## Activity
In the records below, begin at the line that has "Screen dimensions: 1135x829" and stop after the line that has "The height and width of the screenshot is (542, 1024)."; quote those lines verbatim and nothing more.

Dataset entries
※ ※ ※
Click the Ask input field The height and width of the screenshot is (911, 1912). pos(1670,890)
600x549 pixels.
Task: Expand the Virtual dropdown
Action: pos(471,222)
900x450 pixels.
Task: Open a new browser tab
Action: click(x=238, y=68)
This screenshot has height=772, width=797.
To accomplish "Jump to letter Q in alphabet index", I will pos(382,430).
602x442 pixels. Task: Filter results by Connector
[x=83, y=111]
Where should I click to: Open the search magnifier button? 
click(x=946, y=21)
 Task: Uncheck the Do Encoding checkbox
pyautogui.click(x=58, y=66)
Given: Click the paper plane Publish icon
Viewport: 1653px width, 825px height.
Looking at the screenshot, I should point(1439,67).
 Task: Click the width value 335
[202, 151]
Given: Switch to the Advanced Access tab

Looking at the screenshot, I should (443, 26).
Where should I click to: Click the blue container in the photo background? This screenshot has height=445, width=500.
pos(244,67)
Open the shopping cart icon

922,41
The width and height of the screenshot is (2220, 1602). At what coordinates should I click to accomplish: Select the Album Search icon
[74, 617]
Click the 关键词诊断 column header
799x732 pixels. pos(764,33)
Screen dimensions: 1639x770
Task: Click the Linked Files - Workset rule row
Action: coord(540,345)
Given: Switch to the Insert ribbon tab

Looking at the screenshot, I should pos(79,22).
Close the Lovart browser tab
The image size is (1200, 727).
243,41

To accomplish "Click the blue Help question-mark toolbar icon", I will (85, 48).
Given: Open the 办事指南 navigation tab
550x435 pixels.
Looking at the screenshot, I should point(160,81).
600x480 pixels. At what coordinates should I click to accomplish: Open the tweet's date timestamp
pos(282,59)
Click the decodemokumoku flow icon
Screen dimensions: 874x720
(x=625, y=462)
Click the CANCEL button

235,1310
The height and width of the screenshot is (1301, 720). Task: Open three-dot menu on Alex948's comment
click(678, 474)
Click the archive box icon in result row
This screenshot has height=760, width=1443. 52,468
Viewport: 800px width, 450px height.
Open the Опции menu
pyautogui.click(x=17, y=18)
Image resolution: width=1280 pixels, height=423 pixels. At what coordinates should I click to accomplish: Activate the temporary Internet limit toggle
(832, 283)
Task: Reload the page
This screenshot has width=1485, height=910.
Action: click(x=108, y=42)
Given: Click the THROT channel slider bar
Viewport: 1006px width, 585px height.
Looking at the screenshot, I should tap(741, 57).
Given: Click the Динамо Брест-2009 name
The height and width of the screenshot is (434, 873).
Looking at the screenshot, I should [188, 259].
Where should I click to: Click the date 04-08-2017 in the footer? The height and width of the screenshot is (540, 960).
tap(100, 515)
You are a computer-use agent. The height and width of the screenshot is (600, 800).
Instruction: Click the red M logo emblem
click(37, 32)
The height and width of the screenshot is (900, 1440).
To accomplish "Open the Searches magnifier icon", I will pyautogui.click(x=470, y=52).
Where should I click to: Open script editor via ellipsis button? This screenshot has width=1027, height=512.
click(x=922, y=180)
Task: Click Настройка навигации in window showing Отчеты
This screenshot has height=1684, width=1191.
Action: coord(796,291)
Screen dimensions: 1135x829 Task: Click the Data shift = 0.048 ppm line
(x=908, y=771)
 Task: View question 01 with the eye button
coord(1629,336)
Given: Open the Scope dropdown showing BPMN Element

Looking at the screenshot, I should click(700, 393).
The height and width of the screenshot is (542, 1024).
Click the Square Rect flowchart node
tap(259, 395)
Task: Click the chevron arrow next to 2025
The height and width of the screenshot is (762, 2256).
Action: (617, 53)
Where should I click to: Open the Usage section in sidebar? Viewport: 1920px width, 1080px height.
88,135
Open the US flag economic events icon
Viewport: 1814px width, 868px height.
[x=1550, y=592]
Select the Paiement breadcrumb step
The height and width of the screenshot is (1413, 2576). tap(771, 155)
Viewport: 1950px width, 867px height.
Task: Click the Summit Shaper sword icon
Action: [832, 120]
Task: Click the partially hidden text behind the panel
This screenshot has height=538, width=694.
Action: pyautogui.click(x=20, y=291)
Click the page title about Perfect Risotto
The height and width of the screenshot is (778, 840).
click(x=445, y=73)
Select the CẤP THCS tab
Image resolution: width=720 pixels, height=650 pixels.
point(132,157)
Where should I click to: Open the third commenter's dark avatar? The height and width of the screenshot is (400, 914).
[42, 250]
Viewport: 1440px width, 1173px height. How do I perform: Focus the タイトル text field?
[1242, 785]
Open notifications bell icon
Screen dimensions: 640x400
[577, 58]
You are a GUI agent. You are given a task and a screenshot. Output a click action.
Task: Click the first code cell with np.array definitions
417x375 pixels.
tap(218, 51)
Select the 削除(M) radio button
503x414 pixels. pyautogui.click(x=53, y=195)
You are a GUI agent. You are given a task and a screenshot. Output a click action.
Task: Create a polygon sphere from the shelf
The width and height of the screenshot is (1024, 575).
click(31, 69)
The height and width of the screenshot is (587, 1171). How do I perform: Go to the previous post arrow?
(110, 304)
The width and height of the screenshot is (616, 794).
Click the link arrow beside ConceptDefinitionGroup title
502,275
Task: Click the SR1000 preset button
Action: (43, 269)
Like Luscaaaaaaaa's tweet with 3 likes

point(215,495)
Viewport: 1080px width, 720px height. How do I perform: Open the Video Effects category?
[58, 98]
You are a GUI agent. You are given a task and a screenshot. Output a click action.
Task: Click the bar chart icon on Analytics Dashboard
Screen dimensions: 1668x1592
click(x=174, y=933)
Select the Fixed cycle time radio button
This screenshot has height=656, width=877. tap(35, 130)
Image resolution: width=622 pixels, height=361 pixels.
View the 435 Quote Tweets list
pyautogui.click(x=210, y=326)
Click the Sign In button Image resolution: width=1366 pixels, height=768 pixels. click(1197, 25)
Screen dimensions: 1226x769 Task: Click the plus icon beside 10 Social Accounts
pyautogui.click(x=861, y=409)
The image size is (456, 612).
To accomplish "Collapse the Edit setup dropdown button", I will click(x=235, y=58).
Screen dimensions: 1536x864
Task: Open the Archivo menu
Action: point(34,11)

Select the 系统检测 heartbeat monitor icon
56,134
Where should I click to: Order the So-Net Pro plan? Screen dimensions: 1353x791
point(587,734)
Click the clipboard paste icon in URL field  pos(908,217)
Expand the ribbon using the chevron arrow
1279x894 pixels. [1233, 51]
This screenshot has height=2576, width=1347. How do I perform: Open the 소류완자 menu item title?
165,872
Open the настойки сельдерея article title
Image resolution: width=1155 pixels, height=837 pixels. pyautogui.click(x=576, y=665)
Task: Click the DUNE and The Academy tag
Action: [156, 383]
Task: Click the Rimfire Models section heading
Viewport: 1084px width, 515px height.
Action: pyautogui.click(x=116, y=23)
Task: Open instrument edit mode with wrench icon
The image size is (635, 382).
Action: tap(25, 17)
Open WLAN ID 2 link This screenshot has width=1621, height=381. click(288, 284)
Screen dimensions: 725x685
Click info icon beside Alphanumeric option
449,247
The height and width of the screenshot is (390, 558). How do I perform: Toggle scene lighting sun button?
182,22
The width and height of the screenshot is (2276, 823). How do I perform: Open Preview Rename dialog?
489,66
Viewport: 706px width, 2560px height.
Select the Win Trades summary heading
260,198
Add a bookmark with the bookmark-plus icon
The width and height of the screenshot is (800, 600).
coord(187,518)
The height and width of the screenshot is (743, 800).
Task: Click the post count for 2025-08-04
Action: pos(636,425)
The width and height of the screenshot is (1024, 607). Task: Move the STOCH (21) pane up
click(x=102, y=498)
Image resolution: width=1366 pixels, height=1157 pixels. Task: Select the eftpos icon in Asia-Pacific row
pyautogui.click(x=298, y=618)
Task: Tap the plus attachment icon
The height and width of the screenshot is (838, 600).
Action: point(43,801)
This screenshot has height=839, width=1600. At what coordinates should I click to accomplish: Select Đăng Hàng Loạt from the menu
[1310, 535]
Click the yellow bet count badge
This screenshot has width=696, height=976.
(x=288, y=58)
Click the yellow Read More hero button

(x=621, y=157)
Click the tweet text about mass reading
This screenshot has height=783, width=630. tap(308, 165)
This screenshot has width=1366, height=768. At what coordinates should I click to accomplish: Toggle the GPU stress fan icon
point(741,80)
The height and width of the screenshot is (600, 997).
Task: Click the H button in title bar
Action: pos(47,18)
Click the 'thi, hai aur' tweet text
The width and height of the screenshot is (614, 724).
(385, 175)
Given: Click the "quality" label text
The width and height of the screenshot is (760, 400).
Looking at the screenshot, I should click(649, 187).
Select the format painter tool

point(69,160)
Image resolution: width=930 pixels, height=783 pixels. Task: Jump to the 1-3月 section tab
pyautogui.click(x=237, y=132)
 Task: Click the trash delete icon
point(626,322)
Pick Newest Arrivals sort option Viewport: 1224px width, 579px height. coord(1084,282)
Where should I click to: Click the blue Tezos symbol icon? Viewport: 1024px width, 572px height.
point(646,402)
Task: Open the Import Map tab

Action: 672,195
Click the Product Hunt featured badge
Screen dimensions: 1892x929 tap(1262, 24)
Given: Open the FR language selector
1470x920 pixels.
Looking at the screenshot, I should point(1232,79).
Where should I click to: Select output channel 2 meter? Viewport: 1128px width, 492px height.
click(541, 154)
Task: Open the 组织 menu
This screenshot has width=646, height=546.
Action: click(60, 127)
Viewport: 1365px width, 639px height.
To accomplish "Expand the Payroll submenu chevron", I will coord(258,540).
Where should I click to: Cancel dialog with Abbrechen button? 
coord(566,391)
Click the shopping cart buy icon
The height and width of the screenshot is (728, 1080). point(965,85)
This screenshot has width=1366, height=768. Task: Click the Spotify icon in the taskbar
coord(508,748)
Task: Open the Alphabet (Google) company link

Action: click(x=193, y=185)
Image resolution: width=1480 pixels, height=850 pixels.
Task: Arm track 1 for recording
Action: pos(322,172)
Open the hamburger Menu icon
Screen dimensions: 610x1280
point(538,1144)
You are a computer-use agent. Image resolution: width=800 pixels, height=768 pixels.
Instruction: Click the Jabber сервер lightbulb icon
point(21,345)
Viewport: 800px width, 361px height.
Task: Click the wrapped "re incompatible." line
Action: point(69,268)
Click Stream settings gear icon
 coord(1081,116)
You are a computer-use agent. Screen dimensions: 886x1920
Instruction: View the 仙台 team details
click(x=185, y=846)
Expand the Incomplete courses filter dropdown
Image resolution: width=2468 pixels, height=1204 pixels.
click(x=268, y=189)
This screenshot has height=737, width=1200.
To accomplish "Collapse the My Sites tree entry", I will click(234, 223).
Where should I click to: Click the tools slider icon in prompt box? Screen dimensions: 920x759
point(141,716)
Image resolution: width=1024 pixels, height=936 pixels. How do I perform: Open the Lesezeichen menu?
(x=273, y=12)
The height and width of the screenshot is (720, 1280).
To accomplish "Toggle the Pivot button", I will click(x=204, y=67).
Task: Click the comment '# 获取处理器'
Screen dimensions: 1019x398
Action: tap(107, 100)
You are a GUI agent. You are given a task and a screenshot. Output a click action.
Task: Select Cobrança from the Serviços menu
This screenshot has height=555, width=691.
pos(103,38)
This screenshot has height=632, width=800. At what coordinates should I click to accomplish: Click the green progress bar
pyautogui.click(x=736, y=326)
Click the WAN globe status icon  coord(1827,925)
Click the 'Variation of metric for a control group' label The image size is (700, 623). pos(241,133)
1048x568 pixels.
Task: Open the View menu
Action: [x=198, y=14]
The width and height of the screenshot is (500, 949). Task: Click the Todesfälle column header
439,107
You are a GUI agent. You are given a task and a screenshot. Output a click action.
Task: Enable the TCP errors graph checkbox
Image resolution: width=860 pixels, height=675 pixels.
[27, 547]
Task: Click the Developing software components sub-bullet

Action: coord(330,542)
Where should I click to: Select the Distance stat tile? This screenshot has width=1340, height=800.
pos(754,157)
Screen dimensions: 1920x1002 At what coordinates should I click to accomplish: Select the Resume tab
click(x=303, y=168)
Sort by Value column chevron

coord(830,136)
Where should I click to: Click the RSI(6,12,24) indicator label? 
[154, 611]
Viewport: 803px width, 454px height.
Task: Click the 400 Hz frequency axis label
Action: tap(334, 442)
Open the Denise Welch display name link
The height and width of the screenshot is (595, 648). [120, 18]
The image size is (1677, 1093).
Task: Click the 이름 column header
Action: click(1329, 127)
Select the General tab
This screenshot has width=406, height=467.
※ ※ ※
## Reply
Screen dimensions: 1135x829 Task: Click the Data shift = 0.048 ppm line
(x=908, y=771)
 Task: View question 01 with the eye button
coord(1629,336)
Given: Open the Scope dropdown showing BPMN Element

Looking at the screenshot, I should click(700, 393).
The height and width of the screenshot is (542, 1024).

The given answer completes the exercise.